Tesla Shareholders voted Thursday to ratify CEO Elon Musk's massive 2018 pay plan, five months after a Delaware judge ordered the company to scrap the package, after finding the board had improperly awarded it.
At Tesla's annual meeting in Austin, Texas, a vote in favor of the compensation plan does not override the court's ruling, but it provides a public relations victory for Musk and could help in his efforts to influence the court to give him performance options in the future. the future.
“I just want to start by saying ‘d—!’” Musk said after taking the stage after the preliminary results were announced. I love you guys.”
Watch Elon Musk speak at Tesla's shareholder meeting now
In a filing with the Securities and Exchange Commission (SEC) late Thursday, Tesla said that 77% of those who voted were in favor of giving Musk the compensation package.
The compensation package was previously worth up to $56 billion in Tesla shares. In January, a Delaware court called the pay “unfathomable.” Judge Kathleen McCormick found that Tesla's board members lacked independence from Musk, failed to properly negotiate with the CEO and did not give shareholders the full picture before asking them to vote on his pay plan.
Tesla shares rose 2.9% in regular trading Thursday to close at $182.47 after Musk posted on X that the proposal was set to be approved. The stock is still down 27% this year, as Tesla expects sales declines tied to an aging lineup of electric vehicles and increased competition in China.
The annual meeting saw final votes on dozens of proxy proposals, including Musk's bid to move Tesla's incorporation site from Delaware, where most major publicly traded companies are consolidated, to Texas, home to the automaker's largest U.S. factory. Shareholders voted in favor of this move.

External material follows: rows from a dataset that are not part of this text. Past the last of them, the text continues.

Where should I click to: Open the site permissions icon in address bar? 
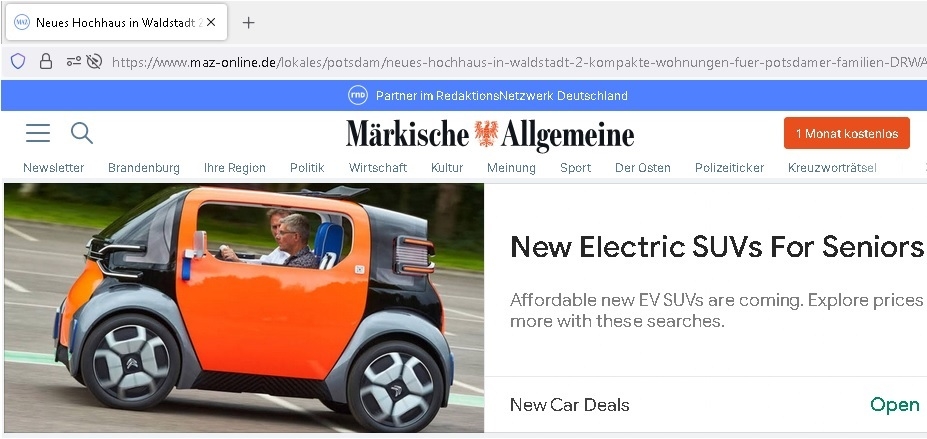pyautogui.click(x=74, y=61)
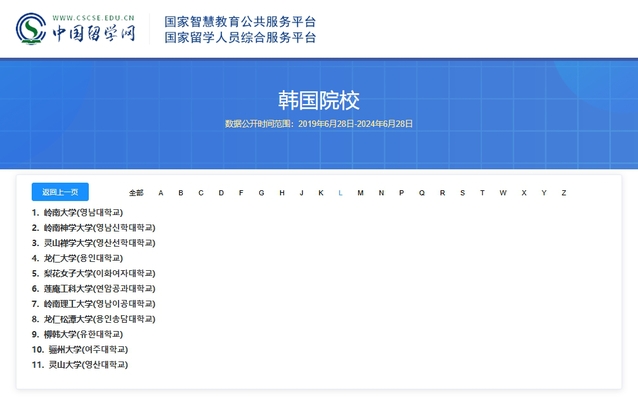Open 岭南理工大学 entry

pyautogui.click(x=100, y=304)
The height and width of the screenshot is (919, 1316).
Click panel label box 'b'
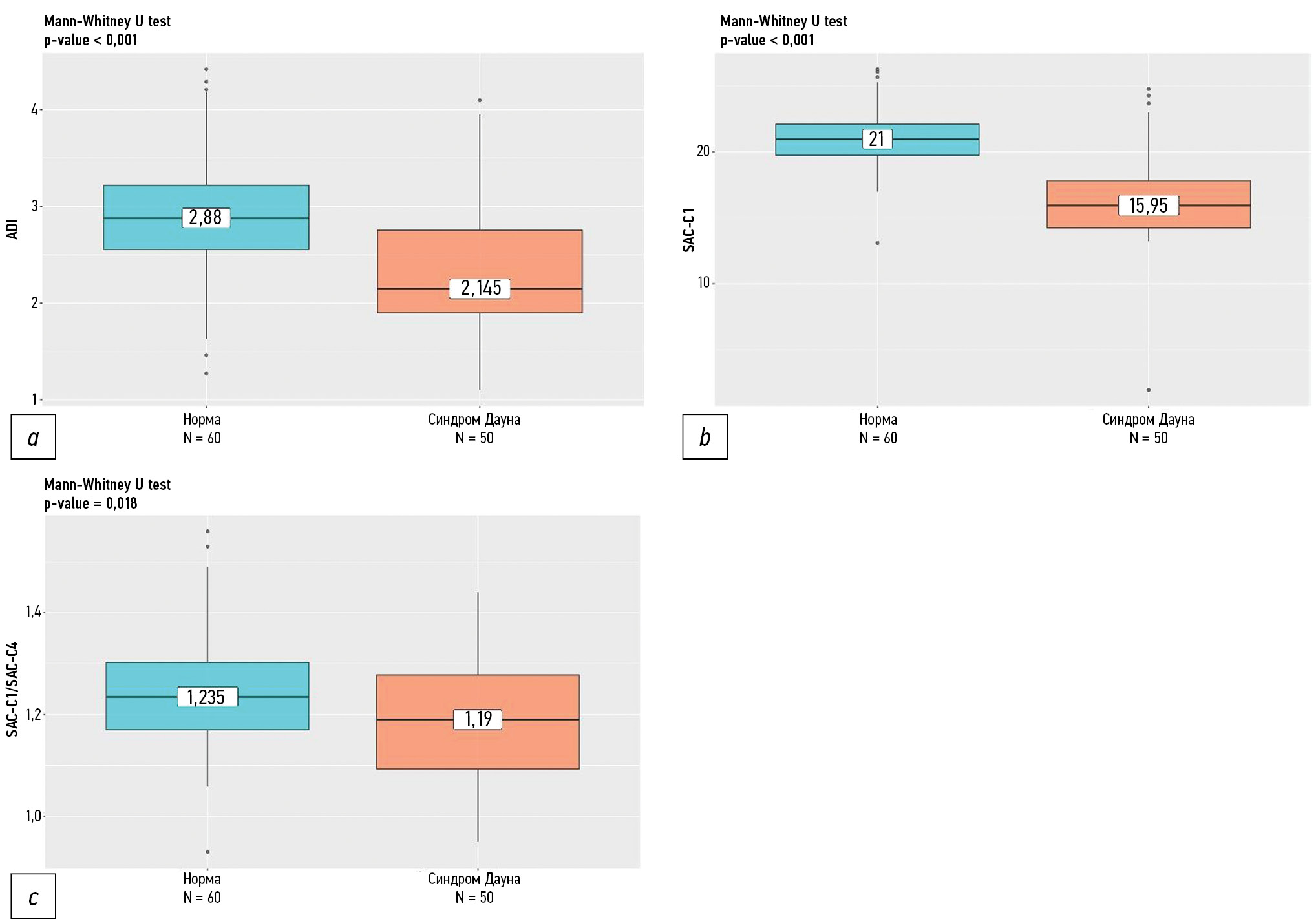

At the last shareholder meeting, in May 2023, Musk predicted the economy would rebound after 12 months, said Tesla would deliver production of Cybertrucks in late 2023, and told investors that Tesla would “try a little bit of advertising” and see how it goes. .
The latest inflation and jobs numbers indicate some improvement. Tesla held a Cybertruck delivery event in late 2023, and has been advertising over the past year, including on X, the social media company formerly known as Twitter that Musk acquired for $44 billion in late 2022.
However, during last year's meeting, Musk promised shareholders that he would spend less time on the app going forward, calling the work a “short-term distraction.”
He still spends a lot of time on other things. Musk is the CEO of SpaceX and brain-computer interface company Neuralink. Last year, he also created a new company called xAI, which has raised billions of dollars to develop large language models and an AI chatbot called Grok that uses data and data center capacity from X.
An energetic Musk, who described himself as “pathologically optimistic,” promised Tesla shareholders at the meeting that the company is making significant progress in developing “autonomous vehicle driving,” or systems to convert existing Tesla cars into self-driving vehicles, and believes She is capable of it. “10 times the value of the company.”
While Musk has promised this level of autonomous technology since 2016, he has yet to deliver. Meanwhile, competitors, including Pony.ai, Didi and Waymo, have developed robotaxis and are already operating commercial services.
Musk described the company's ambition to create a manned transportation network with Tesla vehicles equipped with self-driving systems, although he did not provide a timeline for development and rollout.
“There will be some cars that Tesla owns.” “But for the fleet owned by our customers, it will be like Airbnb. You can add or subtract your car to the fleet whenever you want,” he said.
Regarding the Cybertruck, which will hit the market in late 2023, Musk said deliveries are increasing. He said that the company achieved a weekly record of 1,300 shipments.
Musk promised that Tesla would move to “limited production” of Optimus in 2025 and test humanoid robots in its own factories next year. He predicted that next year, the company will have “more than 1,000, or a few thousand, Optimus robots working at Tesla.”